“Can you discern him, Lionel?” she asked. “He is going away—going back amidst the trees. Perhaps because he can’t see us any longer, now you have put the light out. Who is it? Why should he have stood there, watching us?”
Lionel snatched her to him with an impulsive gesture. He would have sacrificed his life willingly, to save Sibylla from the terrible misfortune that appeared to be falling upon her.
A CASUAL MEETING ON THE RIVER.
A merry breakfast-table. Sibylla, for a wonder, up, and present at it. The rain of the preceding day, the storm of the night had entirely passed away, and as fine a morning as could be wished was smiling on the earth.
“Which of you went out before the storm was over, and ventured under the great yew-tree?”
It was Mrs. Verner who spoke. She looked at the different gentlemen present, and they looked at her. They did not know what she meant.
“You were under it, one of you,” persisted Sibylla.
All, save one, protested that they had neither been out nor under the tree. That one—it happened to be Mr. Gordon, of whom casual mention has been made—confessed to having been on the lawn, so far as crossing it went; but he did not go near the tree.
“I went out with my cigar,” he observed, “and had strolled some distance from the house when the storm came on. I stood in the middle of a field and watched it. It was grandly beautiful.”

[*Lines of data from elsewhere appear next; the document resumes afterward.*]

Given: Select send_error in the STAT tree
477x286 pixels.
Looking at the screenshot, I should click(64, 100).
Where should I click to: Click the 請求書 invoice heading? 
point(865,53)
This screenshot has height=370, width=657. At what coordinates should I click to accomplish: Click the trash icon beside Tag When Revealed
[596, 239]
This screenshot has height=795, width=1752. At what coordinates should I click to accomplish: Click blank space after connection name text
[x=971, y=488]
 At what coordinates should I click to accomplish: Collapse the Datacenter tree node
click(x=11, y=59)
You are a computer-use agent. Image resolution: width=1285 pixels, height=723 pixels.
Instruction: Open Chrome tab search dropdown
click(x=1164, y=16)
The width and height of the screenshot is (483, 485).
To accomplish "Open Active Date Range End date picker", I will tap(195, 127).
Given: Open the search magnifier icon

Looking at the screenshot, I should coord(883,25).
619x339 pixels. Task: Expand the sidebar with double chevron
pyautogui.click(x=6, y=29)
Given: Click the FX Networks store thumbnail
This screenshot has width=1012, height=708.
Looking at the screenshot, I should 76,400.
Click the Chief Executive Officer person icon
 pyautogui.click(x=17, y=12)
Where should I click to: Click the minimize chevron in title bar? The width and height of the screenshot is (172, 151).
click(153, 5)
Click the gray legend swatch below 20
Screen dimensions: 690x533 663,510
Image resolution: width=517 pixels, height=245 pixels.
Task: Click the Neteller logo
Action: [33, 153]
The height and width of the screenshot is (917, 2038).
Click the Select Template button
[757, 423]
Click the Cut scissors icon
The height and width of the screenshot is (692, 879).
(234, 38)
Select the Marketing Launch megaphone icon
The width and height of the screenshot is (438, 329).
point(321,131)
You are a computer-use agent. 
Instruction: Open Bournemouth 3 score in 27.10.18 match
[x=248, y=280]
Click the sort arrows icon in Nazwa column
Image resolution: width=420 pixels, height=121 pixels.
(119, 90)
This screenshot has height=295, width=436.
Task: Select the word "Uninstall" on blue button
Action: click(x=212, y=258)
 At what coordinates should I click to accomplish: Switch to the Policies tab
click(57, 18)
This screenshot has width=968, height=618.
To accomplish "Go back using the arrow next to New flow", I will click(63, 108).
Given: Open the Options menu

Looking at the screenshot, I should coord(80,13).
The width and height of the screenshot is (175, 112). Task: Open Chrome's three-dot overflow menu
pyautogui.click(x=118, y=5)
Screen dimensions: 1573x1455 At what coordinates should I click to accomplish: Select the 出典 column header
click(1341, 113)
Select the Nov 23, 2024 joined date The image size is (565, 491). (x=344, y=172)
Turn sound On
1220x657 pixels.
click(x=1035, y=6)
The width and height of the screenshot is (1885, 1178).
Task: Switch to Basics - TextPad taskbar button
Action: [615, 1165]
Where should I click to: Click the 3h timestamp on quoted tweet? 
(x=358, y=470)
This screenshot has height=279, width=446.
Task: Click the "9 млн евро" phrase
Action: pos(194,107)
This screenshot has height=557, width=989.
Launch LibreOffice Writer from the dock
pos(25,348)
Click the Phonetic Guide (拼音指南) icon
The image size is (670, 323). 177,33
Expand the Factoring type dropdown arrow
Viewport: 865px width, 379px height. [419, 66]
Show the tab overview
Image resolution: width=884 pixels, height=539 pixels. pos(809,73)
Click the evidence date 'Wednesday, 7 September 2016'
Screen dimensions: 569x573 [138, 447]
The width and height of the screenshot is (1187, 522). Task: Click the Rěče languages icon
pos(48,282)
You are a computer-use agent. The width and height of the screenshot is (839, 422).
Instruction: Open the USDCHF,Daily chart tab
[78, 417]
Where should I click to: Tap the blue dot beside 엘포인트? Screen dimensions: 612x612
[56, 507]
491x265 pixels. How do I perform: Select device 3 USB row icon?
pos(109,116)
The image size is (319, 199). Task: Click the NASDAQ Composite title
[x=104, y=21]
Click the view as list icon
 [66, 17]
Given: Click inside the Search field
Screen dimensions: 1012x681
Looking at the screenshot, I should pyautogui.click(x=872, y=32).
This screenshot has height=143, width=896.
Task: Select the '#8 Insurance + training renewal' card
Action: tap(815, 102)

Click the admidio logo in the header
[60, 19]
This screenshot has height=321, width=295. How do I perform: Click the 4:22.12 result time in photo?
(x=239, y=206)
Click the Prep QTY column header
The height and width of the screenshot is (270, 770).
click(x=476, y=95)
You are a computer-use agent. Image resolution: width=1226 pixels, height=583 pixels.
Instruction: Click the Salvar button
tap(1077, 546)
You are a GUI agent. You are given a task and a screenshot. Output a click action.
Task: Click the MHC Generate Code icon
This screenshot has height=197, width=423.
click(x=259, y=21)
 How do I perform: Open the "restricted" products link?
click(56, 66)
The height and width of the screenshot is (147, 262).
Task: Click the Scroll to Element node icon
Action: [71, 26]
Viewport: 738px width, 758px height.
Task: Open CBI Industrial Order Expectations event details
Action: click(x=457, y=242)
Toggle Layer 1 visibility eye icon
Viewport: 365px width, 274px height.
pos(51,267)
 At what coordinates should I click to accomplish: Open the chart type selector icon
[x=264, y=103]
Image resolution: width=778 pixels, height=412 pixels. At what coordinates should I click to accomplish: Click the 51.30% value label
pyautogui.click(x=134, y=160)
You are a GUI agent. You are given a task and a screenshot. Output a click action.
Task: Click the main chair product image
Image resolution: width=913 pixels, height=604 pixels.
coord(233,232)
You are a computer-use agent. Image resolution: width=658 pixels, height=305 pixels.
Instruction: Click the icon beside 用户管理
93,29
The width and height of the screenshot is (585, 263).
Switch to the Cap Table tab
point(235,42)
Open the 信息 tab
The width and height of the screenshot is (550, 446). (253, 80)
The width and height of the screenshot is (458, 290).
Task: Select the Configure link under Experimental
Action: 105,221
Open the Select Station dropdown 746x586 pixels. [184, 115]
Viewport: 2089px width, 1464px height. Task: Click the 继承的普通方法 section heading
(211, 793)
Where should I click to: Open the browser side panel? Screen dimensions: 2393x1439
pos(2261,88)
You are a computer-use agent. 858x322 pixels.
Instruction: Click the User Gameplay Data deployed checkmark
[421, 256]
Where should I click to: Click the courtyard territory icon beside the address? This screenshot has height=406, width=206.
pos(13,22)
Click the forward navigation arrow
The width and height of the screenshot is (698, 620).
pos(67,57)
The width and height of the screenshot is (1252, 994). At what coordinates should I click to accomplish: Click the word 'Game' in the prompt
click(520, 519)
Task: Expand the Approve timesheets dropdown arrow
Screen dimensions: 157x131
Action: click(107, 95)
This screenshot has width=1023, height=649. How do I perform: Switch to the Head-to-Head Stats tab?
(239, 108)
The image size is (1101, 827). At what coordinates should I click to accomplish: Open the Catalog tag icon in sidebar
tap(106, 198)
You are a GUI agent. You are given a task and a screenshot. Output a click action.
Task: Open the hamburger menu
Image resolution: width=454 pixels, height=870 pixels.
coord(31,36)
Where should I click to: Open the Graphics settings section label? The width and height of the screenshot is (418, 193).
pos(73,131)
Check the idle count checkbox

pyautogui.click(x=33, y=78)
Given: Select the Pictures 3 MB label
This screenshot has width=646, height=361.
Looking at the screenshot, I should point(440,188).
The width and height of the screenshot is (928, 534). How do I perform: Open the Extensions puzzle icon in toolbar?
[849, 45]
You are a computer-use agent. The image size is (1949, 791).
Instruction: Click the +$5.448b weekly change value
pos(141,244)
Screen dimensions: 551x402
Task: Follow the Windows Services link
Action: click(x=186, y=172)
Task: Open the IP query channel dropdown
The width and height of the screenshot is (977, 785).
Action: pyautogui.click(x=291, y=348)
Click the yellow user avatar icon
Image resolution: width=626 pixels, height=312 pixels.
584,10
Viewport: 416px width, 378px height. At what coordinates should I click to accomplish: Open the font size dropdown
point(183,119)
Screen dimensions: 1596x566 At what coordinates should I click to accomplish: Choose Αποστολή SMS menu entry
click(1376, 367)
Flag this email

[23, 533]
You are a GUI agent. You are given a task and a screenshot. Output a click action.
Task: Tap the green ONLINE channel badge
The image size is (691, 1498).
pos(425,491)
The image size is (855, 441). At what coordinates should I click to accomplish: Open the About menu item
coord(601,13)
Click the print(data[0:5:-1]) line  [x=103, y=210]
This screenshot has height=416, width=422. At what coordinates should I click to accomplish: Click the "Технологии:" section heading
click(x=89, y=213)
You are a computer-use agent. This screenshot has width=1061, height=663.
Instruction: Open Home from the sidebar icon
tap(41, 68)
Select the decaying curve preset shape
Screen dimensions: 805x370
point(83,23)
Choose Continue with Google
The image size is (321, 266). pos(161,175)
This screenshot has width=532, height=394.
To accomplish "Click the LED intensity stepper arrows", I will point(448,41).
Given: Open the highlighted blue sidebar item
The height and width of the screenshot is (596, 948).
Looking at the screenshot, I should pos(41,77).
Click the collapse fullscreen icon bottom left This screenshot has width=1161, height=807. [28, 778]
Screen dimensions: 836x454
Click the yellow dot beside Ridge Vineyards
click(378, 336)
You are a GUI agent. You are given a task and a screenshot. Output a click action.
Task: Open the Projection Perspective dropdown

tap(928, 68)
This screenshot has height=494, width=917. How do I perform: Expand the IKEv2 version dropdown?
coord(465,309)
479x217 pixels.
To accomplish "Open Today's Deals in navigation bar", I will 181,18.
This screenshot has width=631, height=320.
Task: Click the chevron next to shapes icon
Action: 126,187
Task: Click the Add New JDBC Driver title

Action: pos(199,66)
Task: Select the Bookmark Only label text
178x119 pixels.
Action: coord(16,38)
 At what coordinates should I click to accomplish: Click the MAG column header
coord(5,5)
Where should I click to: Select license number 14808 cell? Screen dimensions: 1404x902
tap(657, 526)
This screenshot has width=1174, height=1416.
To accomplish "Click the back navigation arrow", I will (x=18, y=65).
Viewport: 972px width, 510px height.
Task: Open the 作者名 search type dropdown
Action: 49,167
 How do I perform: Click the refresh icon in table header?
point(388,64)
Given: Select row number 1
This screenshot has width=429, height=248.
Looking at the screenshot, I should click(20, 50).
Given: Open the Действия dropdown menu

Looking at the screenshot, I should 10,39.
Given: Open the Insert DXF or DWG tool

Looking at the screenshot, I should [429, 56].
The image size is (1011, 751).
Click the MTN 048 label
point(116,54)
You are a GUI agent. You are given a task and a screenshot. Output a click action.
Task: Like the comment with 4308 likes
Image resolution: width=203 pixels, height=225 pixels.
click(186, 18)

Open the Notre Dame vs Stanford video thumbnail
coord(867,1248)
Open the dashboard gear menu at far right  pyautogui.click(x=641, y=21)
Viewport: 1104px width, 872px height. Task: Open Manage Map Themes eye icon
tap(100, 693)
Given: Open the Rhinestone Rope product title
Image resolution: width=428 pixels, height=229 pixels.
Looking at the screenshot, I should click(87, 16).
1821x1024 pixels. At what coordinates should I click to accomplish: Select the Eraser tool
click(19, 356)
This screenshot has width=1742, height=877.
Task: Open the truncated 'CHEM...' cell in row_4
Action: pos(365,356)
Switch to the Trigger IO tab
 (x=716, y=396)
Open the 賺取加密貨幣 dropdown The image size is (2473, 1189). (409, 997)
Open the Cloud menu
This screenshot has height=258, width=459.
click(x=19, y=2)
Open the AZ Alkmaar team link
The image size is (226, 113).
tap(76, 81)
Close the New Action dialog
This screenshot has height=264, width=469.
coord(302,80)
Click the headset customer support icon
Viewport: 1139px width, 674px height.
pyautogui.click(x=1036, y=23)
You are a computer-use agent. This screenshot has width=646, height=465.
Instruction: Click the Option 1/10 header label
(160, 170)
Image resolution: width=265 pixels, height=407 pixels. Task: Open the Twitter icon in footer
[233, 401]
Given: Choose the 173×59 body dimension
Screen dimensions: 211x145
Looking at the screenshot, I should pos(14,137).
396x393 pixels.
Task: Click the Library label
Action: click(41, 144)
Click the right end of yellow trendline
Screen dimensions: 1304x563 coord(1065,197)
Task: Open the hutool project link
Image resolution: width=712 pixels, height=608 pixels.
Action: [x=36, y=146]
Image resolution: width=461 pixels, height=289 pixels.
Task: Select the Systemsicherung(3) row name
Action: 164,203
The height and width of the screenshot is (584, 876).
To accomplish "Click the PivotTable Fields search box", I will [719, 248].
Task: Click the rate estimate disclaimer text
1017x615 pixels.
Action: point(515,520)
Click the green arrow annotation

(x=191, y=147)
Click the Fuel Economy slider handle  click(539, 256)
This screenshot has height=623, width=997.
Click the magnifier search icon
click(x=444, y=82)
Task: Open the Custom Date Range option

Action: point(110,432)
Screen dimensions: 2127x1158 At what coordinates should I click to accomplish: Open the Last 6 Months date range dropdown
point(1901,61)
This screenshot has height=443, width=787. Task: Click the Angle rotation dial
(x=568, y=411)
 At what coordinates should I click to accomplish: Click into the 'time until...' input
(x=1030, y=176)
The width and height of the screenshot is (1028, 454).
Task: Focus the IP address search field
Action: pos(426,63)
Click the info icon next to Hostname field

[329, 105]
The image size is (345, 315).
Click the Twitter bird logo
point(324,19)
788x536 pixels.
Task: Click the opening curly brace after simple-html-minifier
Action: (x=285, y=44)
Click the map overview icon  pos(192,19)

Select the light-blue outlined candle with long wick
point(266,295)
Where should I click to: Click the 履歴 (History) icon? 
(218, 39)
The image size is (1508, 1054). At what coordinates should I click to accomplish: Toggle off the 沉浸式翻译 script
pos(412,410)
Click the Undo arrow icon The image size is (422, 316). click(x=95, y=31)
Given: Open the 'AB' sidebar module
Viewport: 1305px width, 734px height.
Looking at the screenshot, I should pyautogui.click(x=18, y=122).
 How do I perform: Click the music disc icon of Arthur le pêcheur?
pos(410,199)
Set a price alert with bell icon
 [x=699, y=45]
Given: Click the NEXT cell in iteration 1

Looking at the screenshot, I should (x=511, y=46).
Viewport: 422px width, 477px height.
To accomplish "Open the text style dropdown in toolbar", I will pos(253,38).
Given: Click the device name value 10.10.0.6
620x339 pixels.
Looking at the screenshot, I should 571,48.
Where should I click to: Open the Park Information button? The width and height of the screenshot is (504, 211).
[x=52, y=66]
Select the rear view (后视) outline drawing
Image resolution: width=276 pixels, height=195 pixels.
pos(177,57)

“I wonder you were not brought home dead!” ejaculated Sibylla.
Mr. Gordon laughed. “If you once witnessed the thunder-storms that we get in the tropics, Mrs. Verner, you would not associate these with danger.”
“I have seen dreadful thunder-storms, apart from what we get here, as well as you, Mr. Gordon,” returned Sibylla.
“Perhaps you will deny that anybody’s ever killed by them in this country. But why did you halt underneath the yew-tree?”
“I did not,” he repeated. “I crossed the lawn, straight on to the upper end of the terrace. I did not go near the tree.”
“Some one did, if you did not. They were staring right up at my dressing-room window. I was standing at it with Mr. Verner.”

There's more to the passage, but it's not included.